Tuesday, December 17, 2013

Attack of the advertising track-downer thingies

So... Bev bought me Magix composing software for Nothing-to-do-with-religion-Mas, and so, naturally, ads for that software are popping up everywhere I cyber-travel, including on this blog. As an advertising tactic, how is that supposed to work? I mean, we already bought the product. Hello.

Count me as an advertising-bot skeptic.  That is, I think they function much more as an advertising concept than an advertising reality.  To wit, how many people buy (and re-buy) stuff they just bought?  How many people see an ad for purses/boats/cars/electronics and say, "I must have that, on top of the 10,000 other examples I've bought this week!"?  Tons of money must go into advertising bot technology, and I have to wonder if, in the cyber age, our culture's money, money, money attitude will do the Internet much good. The religion of capitalism--one that we're indoctrinated in from age 0--is that technological advancement goes hand in hand with the quest for profit (and vice versa).  What if that relationship is, in fact, flipped when we're talking about cyberspace?

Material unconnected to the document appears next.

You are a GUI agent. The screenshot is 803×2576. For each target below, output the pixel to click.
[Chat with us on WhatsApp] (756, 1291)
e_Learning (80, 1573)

Anyway, I'm not interested in buying the program Bev just got for me, but thanks anyway, Magix, and keep up the brilliant advertising scheme.



mel said...

That's a perspicacious observation, Lee.

Season's greetings, and good health.

senormedia said...

Well, I'd guess that the bots don't actually know that you've purchased, but only that you've searched. That's probably better, don't you think?

Lee Hartsfeld said...

Interesting. I always get ads for things I've purchased, but Bev reports being bot-stalked (is that a word?) for things she's merely looked at. So, yes. Still seems like a weird advertising approach, but, as you say, at least the bots' knowledge is limited. I've always wanted to type "the bots' knowledge is limited."